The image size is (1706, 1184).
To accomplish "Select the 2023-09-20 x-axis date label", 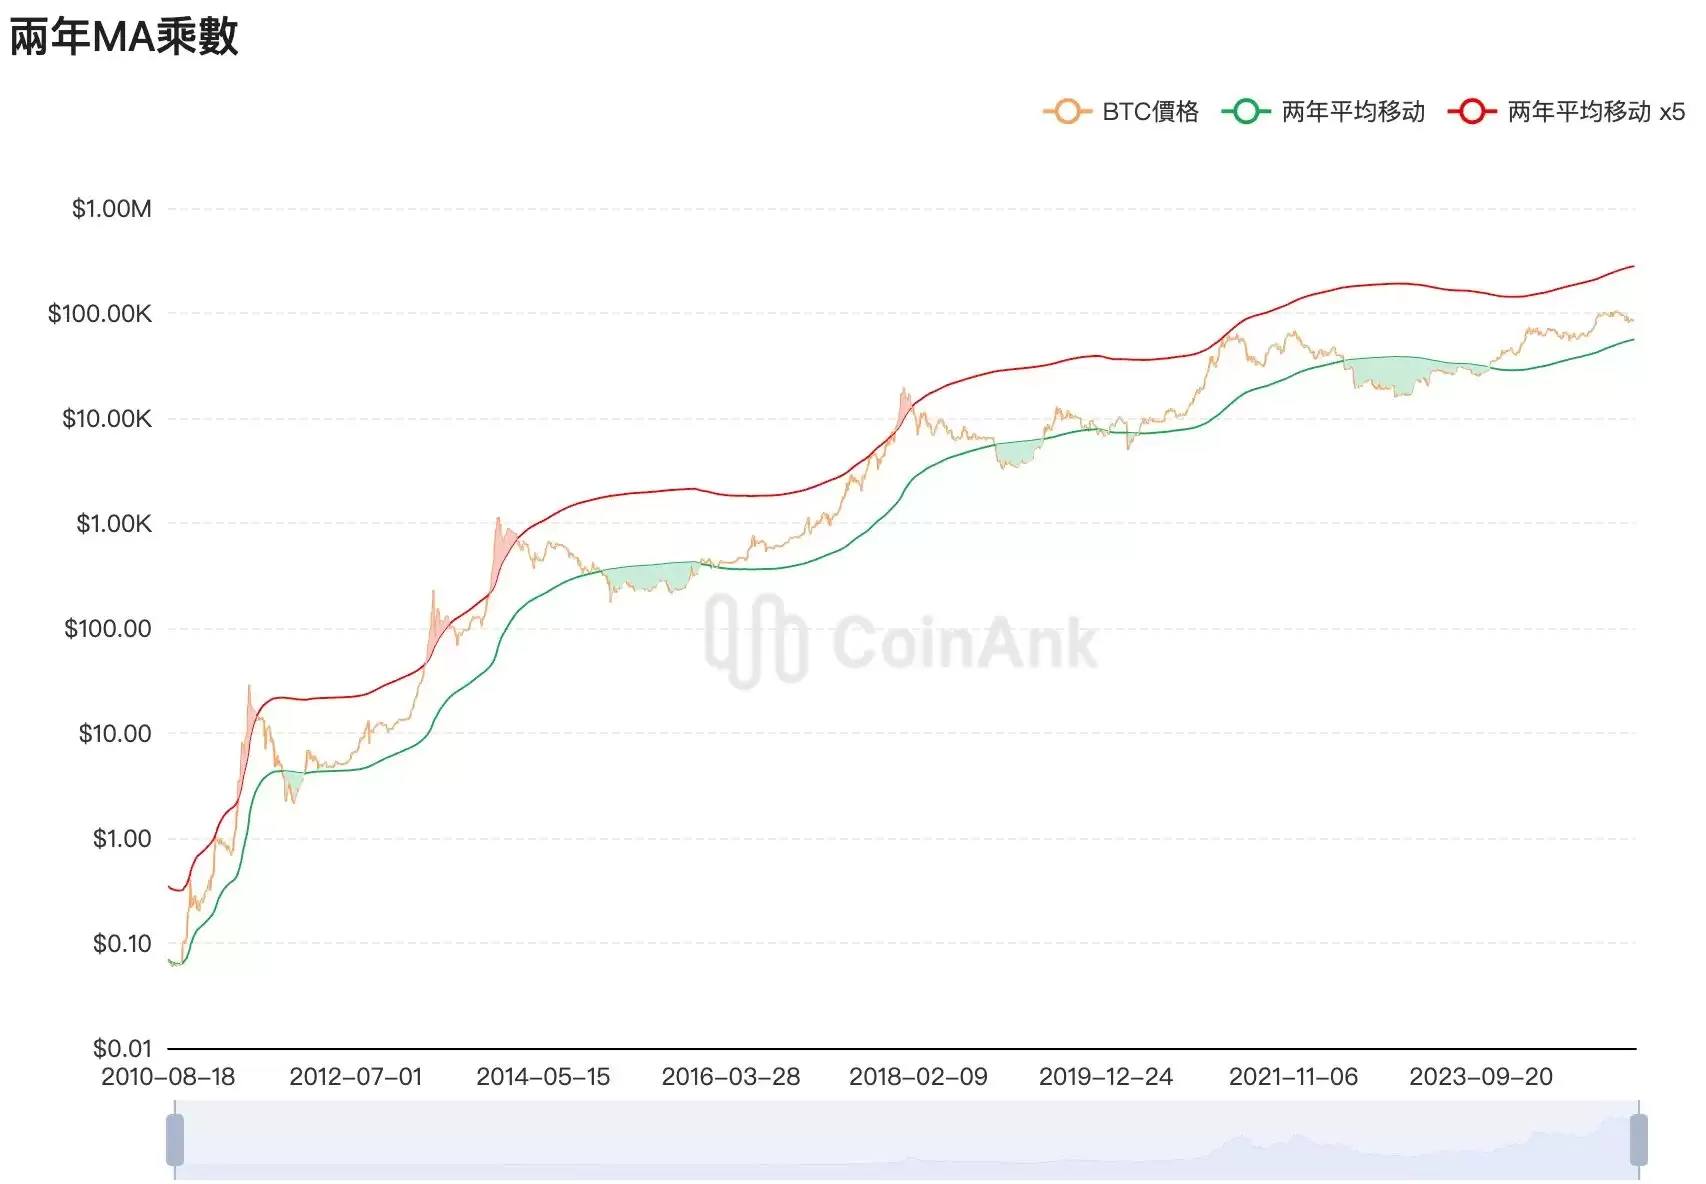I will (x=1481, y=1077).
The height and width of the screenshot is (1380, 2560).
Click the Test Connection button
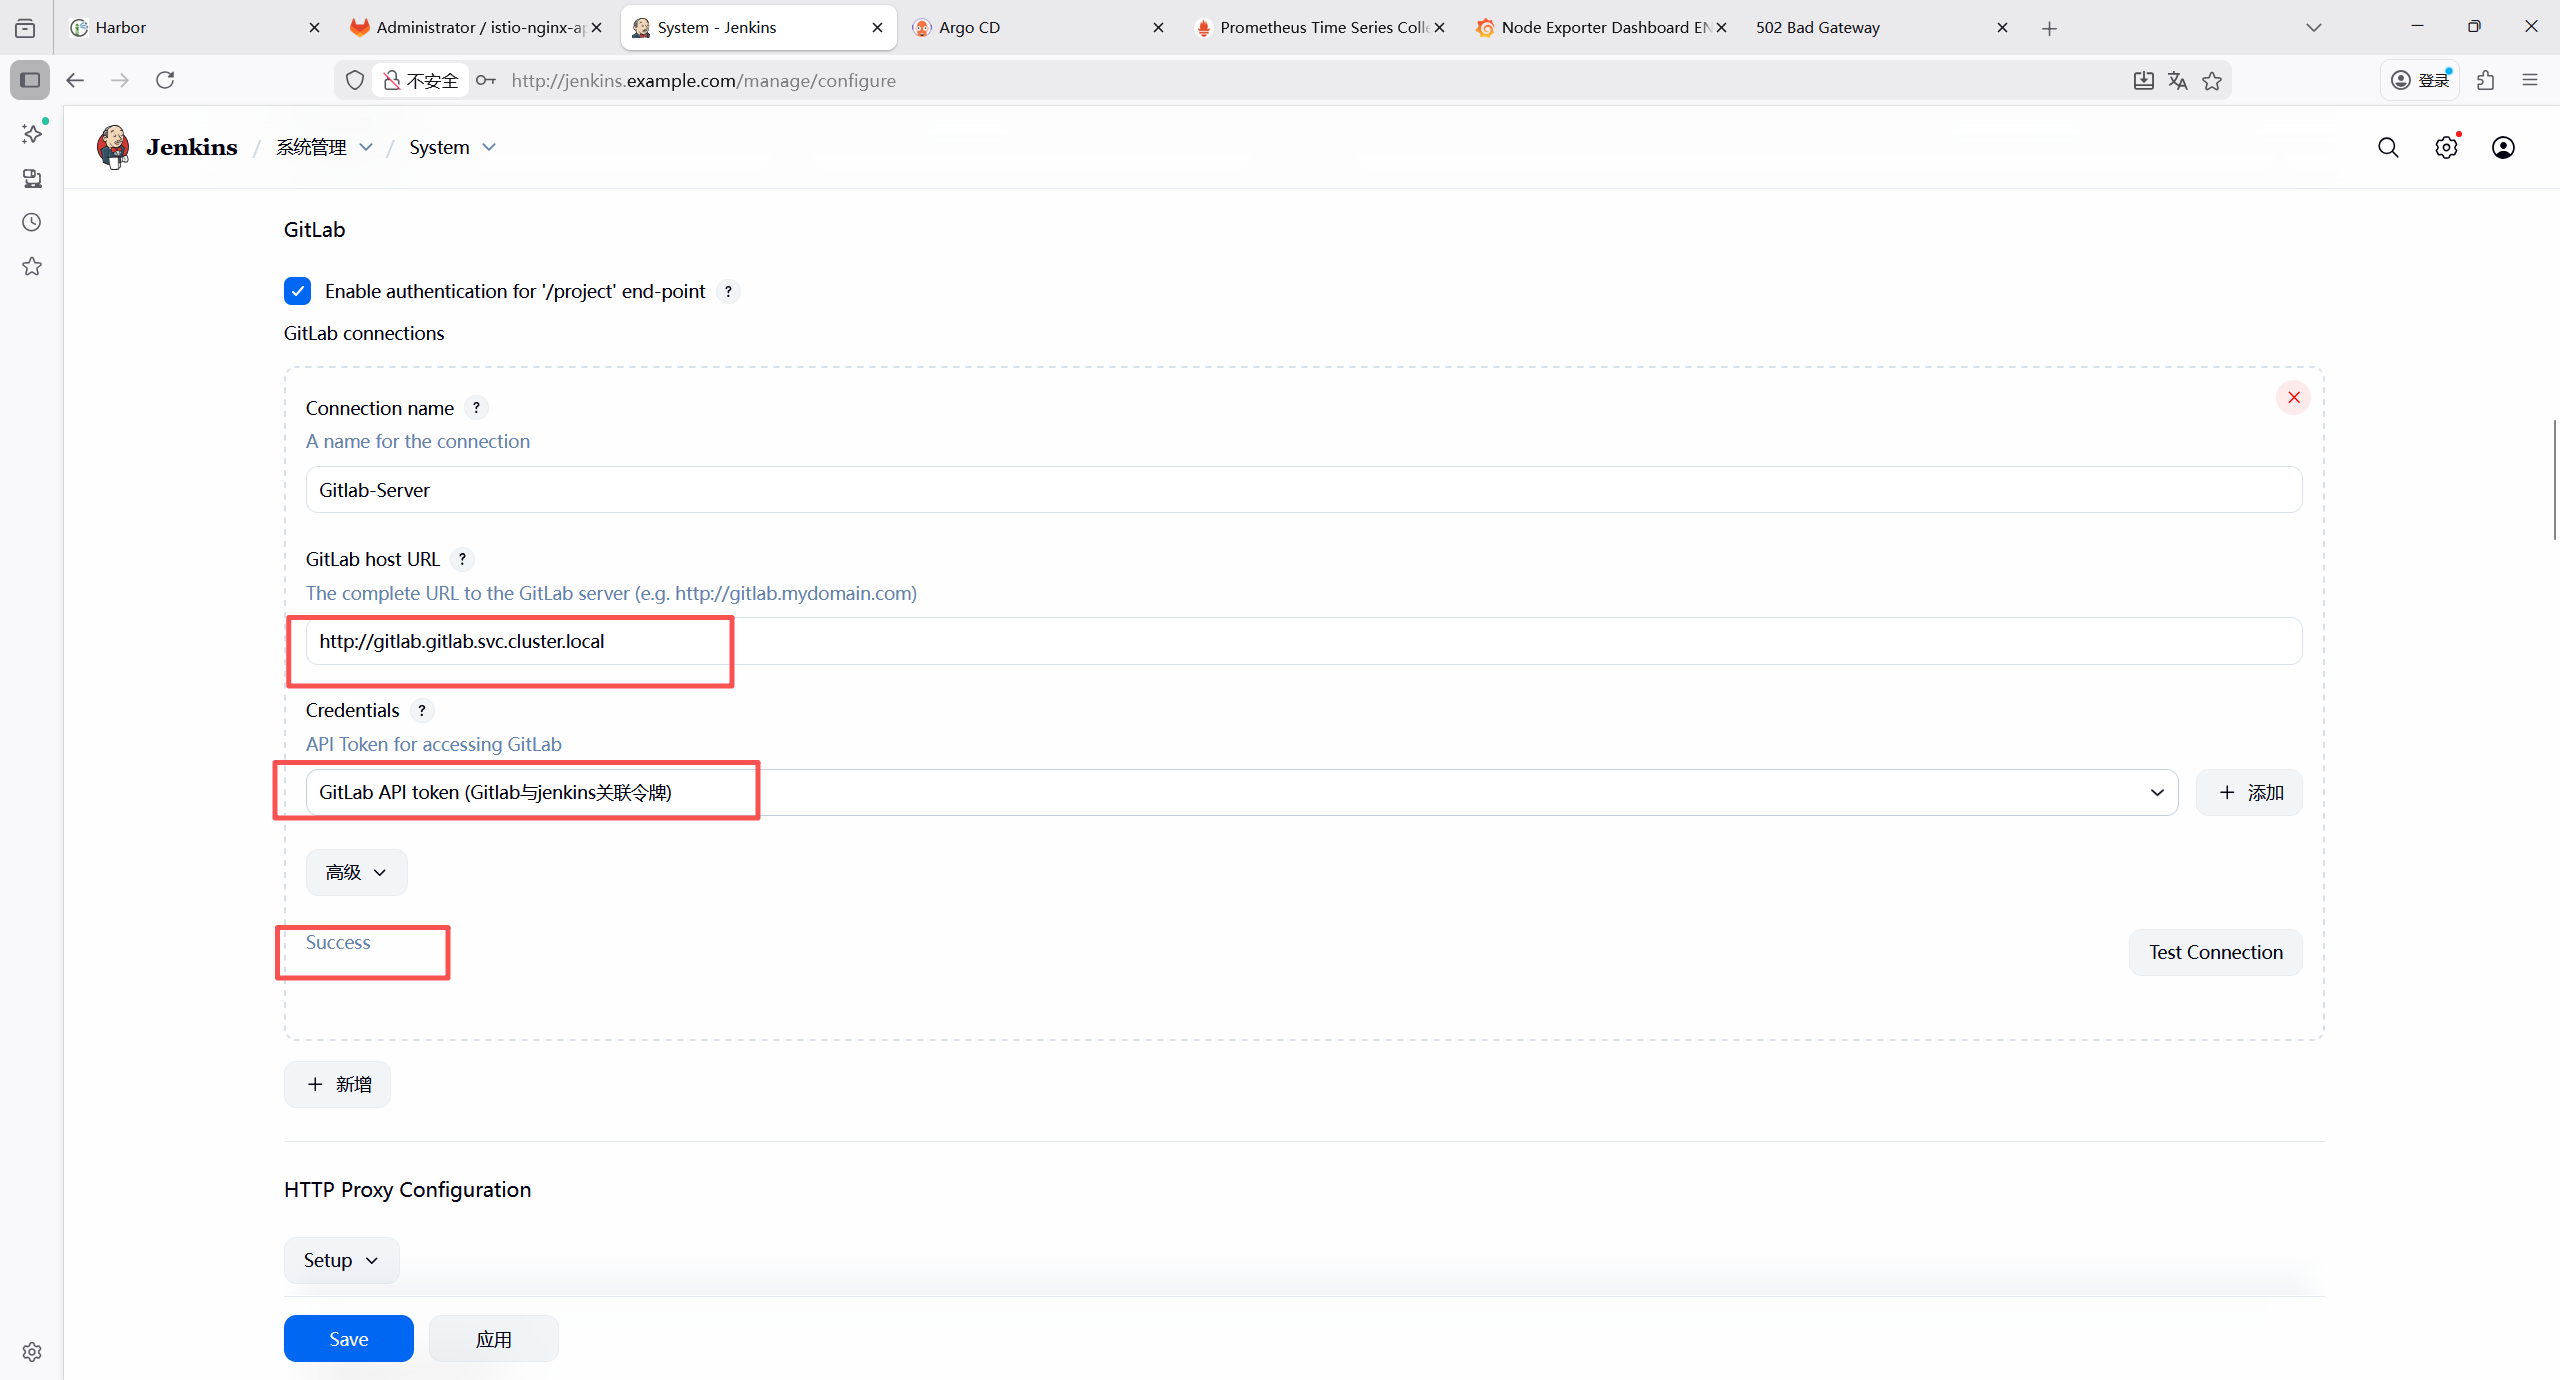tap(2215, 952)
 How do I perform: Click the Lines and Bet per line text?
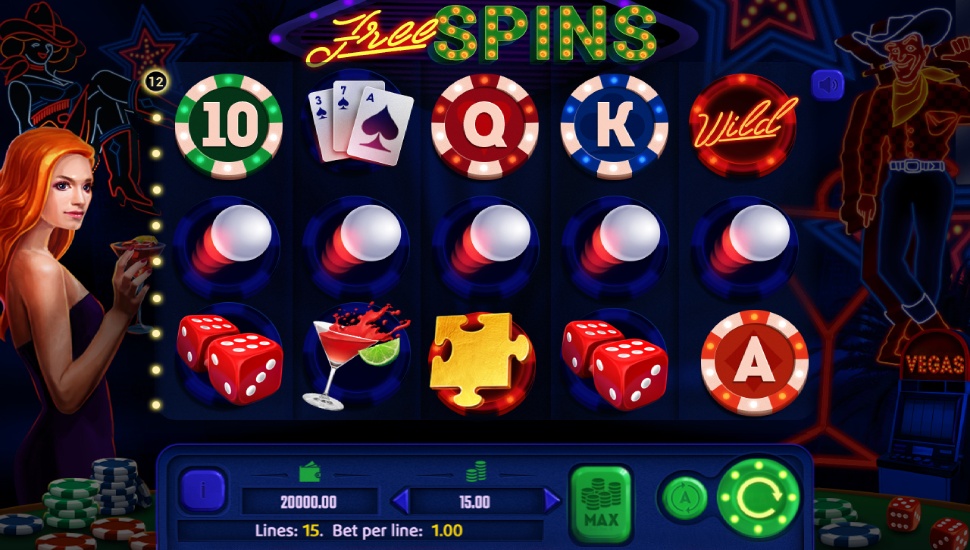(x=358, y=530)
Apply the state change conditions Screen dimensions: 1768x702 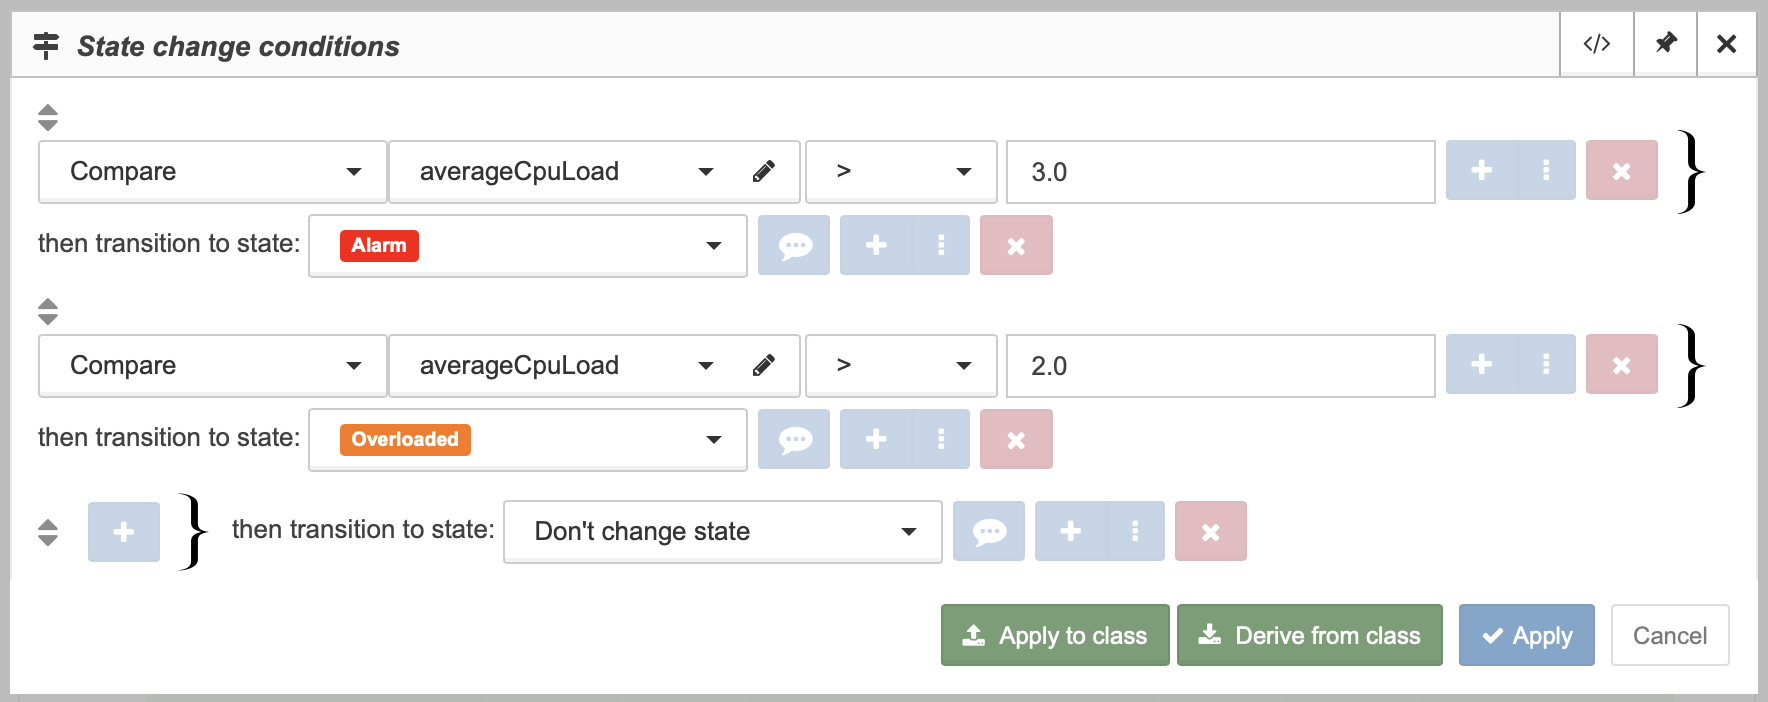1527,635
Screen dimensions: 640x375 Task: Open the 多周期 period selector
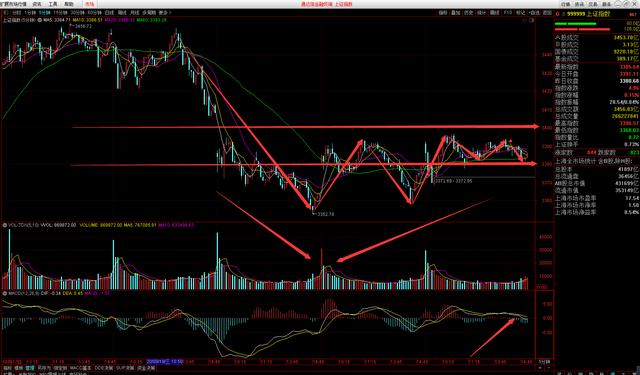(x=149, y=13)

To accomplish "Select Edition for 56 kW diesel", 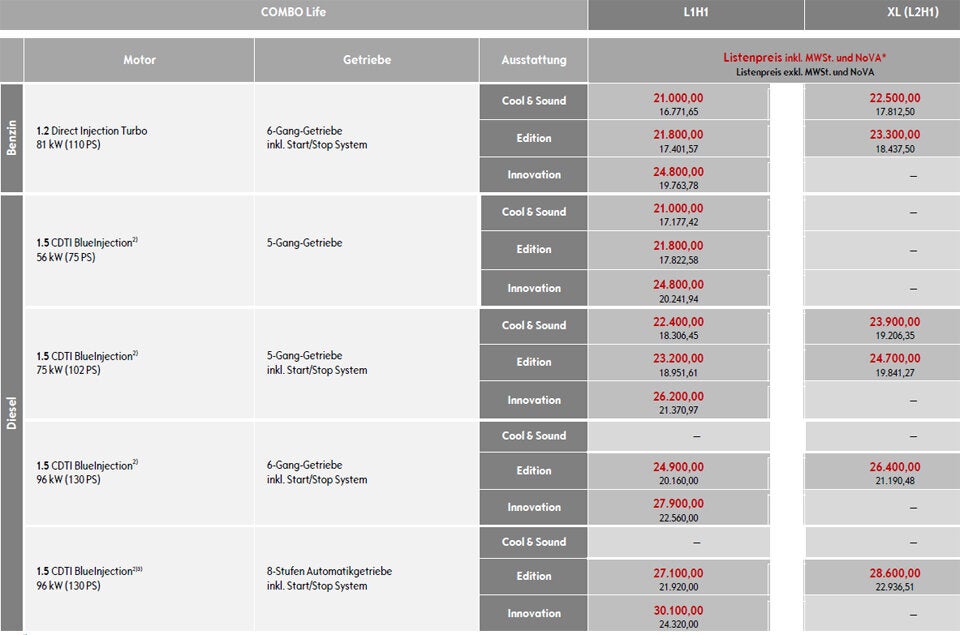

--- Exercise details ---
List every row above that contains the word "Click" with the same capitalization, copying each such row in full.

--- Solution to the problem ---
Click the Test Connection button
 How do I perform: Click the Lines and Bet per line text?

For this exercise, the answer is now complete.